⚡ EV Novated Lease FBT Exemption Updated March 2025 · 9 min read

Electric Vehicles and Novated Leases: The FBT Exemption Explained (2025)

Since April 2022, eligible electric vehicles novated under a salary sacrifice arrangement are exempt from Fringe Benefits Tax entirely. For the right person — a PAYG employee earning $80,000+ considering an EV under $89,332 — this is one of the most significant tax incentives in the Australian personal finance landscape. This guide explains exactly how it works and what the savings look like in practice.

In this article
  1. What changed and when
  2. Which vehicles qualify
  3. The $89,332 threshold — what it means
  4. How much FBT you save
  5. The full tax saving — FBT + salary sacrifice combined
  6. Worked example: $72,000 EV, $110k salary
  7. State government EV rebates (additional savings)
  8. Who benefits most
  9. What to watch out for
  10. Comparing EV novated vs ICE novated vs personal loan

What changed and when

Prior to 1 April 2022, a car provided under a novated lease attracted Fringe Benefits Tax regardless of the vehicle type.

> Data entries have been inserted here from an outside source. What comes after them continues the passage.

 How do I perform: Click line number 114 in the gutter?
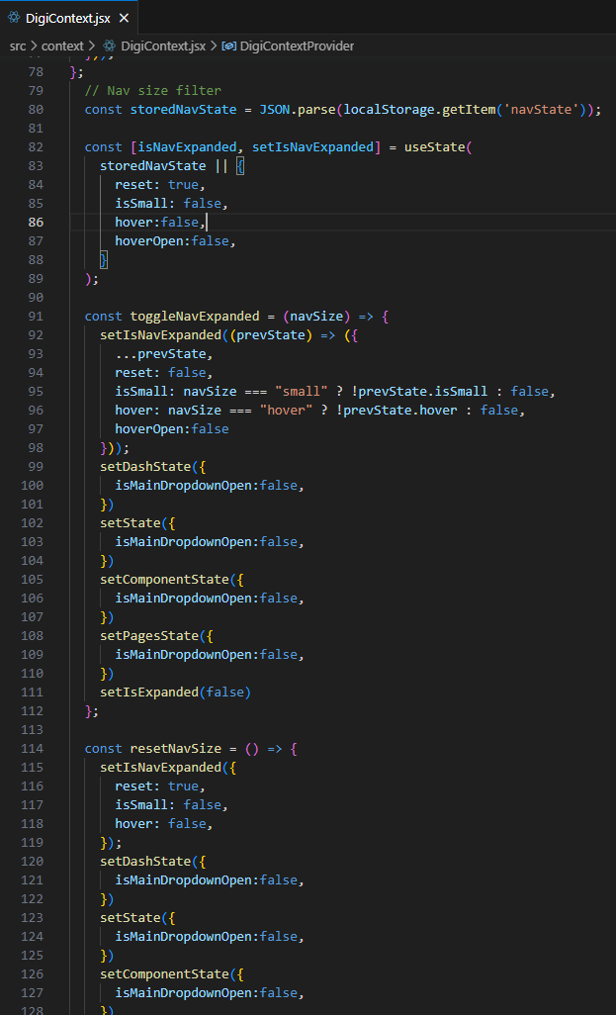[33, 749]
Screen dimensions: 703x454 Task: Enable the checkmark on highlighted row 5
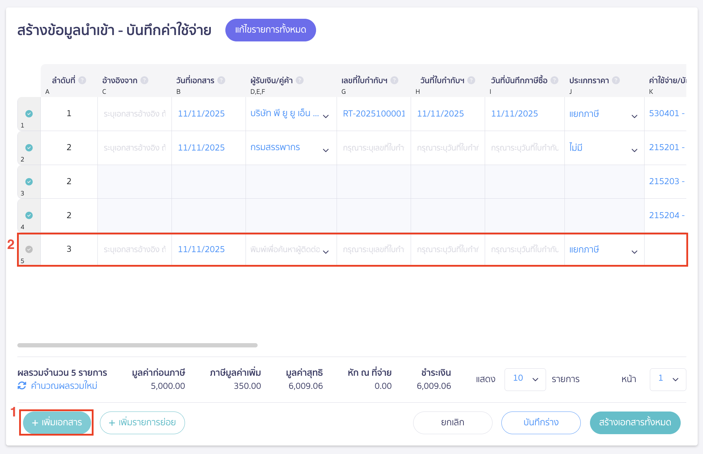point(29,249)
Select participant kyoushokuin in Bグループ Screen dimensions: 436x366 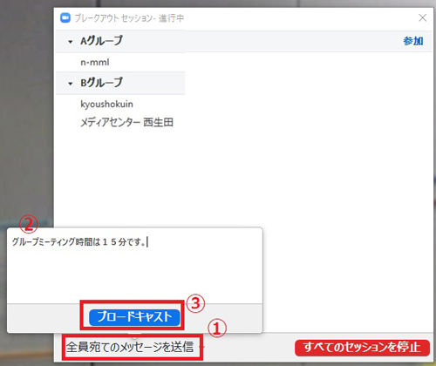coord(106,104)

The employer (via employee contribution) paid FBT on the benefit, which for a typical $60,000 vehicle amounted to roughly $9,000–$12,000 per year. This significantly reduced the tax advantage of novated leasing.

The Treasury Laws Amendment (Electric Car Discount) Act 2022 changed this. From 1 April 2022, eligible low-emission vehicles provided under a novated lease or as a car benefit are exempt from FBT. The employee keeps the full pre-tax salary sacrifice saving without the FBT contribution eating into it.

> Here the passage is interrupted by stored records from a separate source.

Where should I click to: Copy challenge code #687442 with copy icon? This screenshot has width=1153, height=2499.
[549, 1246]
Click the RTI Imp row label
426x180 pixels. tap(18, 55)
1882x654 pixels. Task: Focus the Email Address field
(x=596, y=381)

ℹ️ Policy status at March 2025

The FBT exemption for battery EVs is ongoing with no currently legislated end date. The PHEV exemption had a scheduled end date of 1 April 2025 — check the current ATO guidance for the latest position on PHEVs. Always verify the current status before making a financial decision based on this exemption.

Which vehicles qualify

Vehicle TypeFBT Exempt?Notes
Battery Electric Vehicle (BEV)✓ YesAll BEVs below the threshold
Plug-in Hybrid (PHEV)⚠️ Check current statusExemption had a scheduled end date — verify with ATO
Hydrogen fuel cell vehicle✓ YesVery limited models available in AU
Standard hybrid (non plug-in)✗ NoNot eligible
Petrol / diesel✗ NoStandard FBT applies

Common eligible models in Australia (2025) include Tesla Model 3, Tesla Model Y, BYD Atto 3, BYD Seal, MG4, Hyundai IONIQ 6, Kia EV6, Polestar 2, and others — provided they're priced below the LCT threshold.

The $89,332 threshold — what it means

The FBT exemption only applies if the vehicle's purchase price (the "base value" for FBT purposes, which includes GST but excludes registration and insurance) is at or below the luxury car tax threshold for fuel-efficient vehicles — $89,332 for FY2024–25.

For vehicles priced above this threshold, the FBT exemption does not apply, and standard FBT treatment resumes. The threshold applies at the time of first provision of the vehicle — it's not re-assessed annually as the vehicle depreciates.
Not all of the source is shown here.